■ **Short task**:
Which lines in the listing below contain the string "resolution"? Return each of those lines in full, and treat uppercase and lowercase letters as distinct.

■ **Entries shown**:
▼

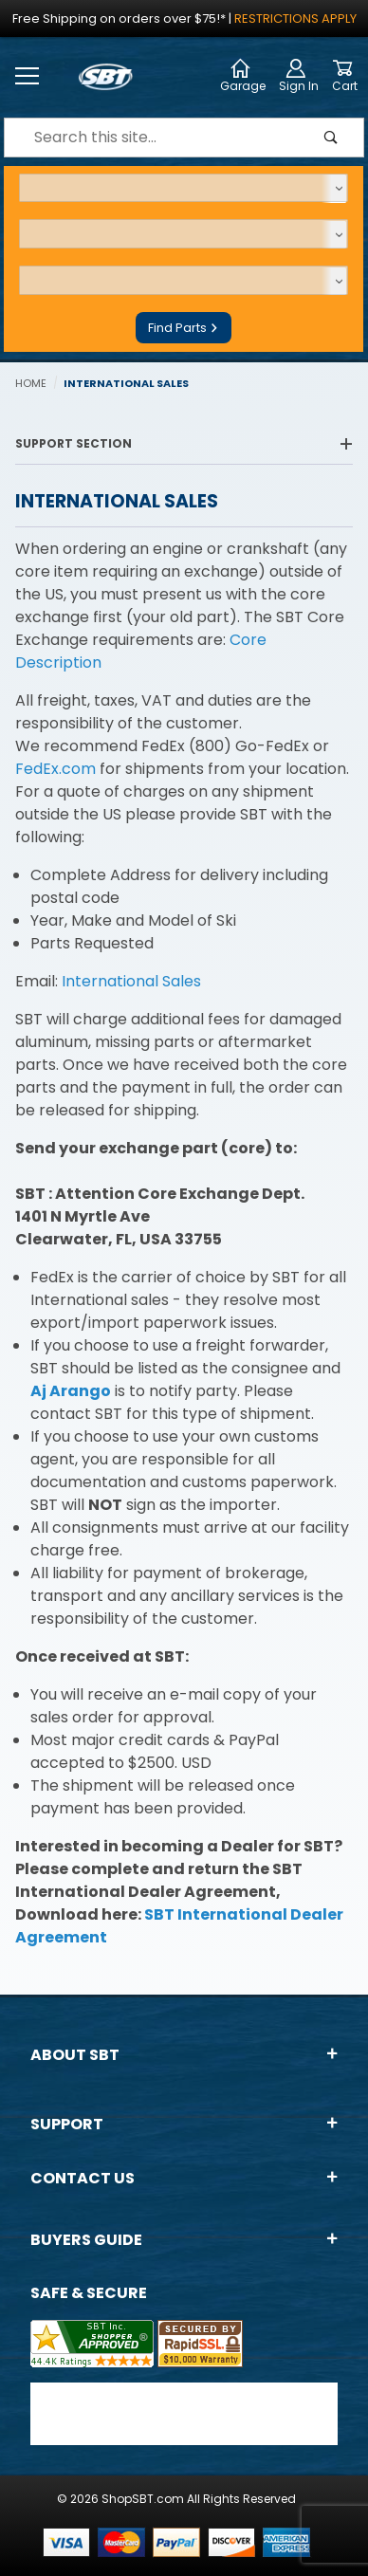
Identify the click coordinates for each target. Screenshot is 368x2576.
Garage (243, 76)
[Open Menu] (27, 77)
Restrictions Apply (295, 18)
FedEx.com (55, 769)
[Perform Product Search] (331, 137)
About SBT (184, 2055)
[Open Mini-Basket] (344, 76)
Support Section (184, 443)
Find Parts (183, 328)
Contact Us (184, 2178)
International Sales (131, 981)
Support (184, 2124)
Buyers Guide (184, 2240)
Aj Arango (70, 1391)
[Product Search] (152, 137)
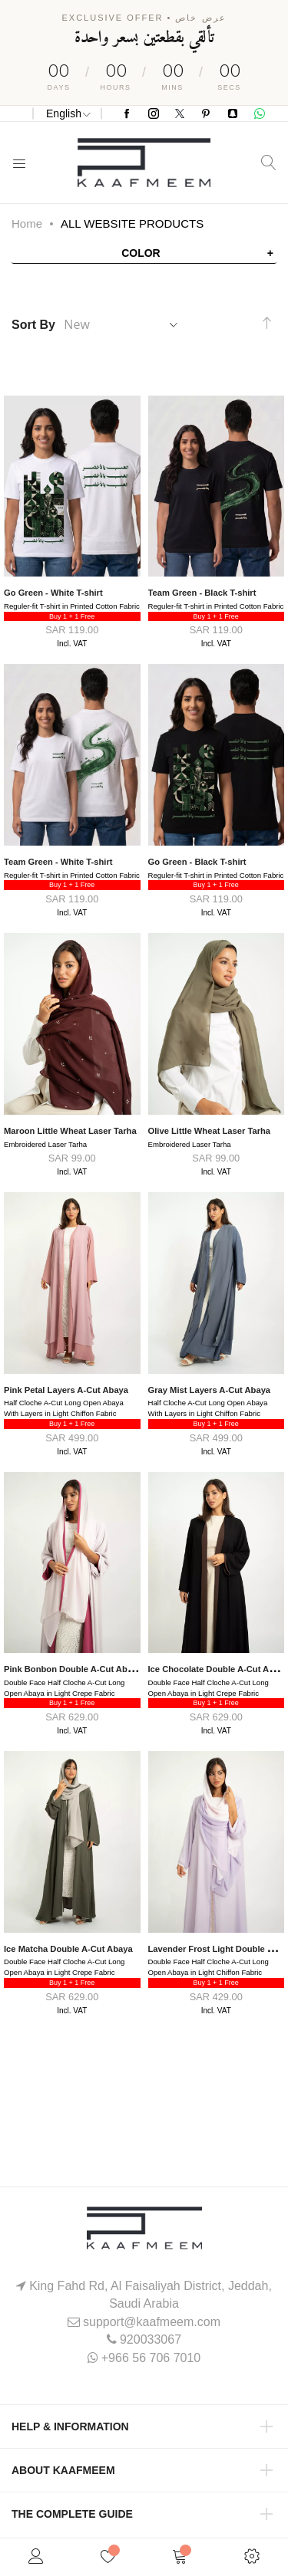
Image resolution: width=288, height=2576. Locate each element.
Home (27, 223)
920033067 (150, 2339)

▲
▼

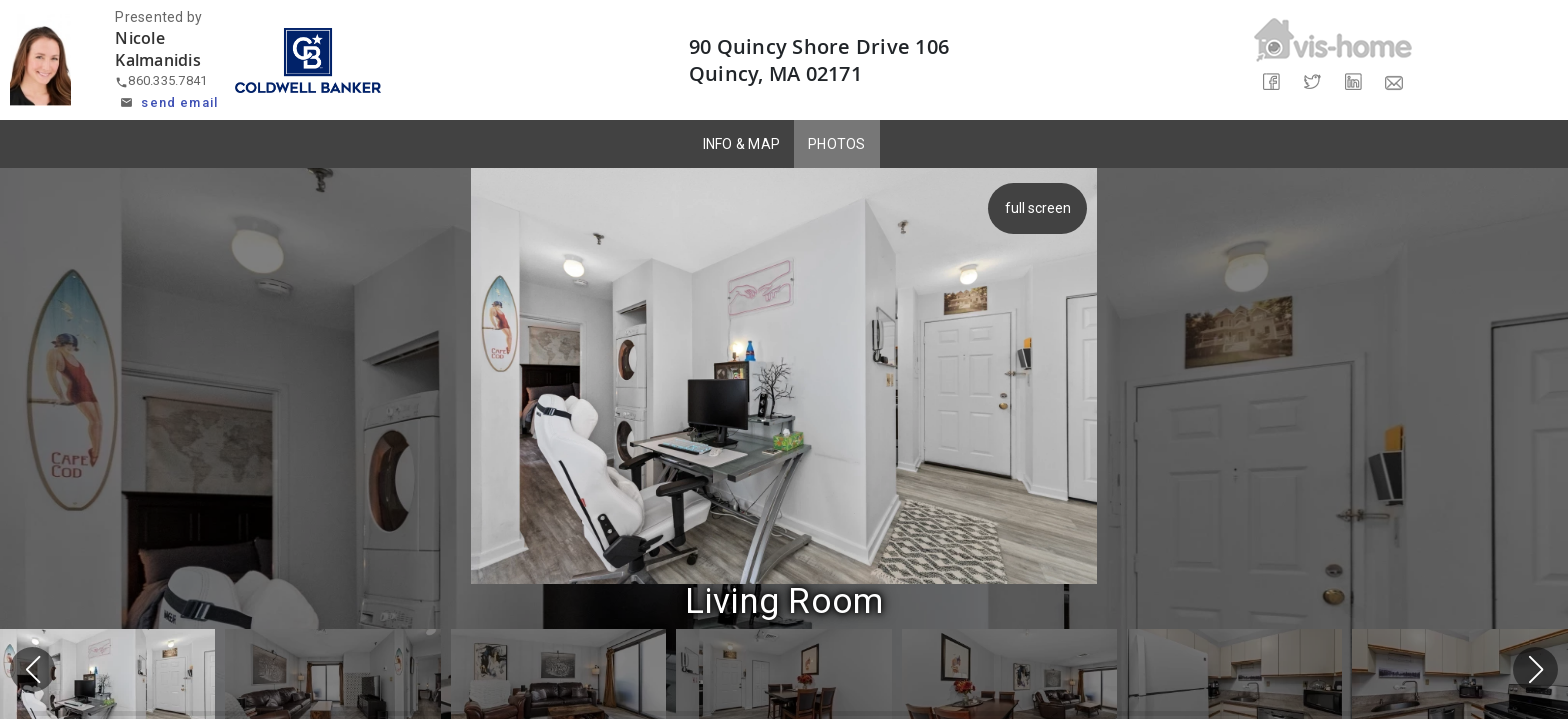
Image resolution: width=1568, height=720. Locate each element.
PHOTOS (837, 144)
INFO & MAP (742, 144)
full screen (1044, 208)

▲
▼

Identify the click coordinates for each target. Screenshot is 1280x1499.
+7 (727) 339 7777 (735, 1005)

▲

■ **The answer**:
Image resolution: width=288, height=2576. Locate each element.
Image resolution: width=1568, height=720. Locate each element.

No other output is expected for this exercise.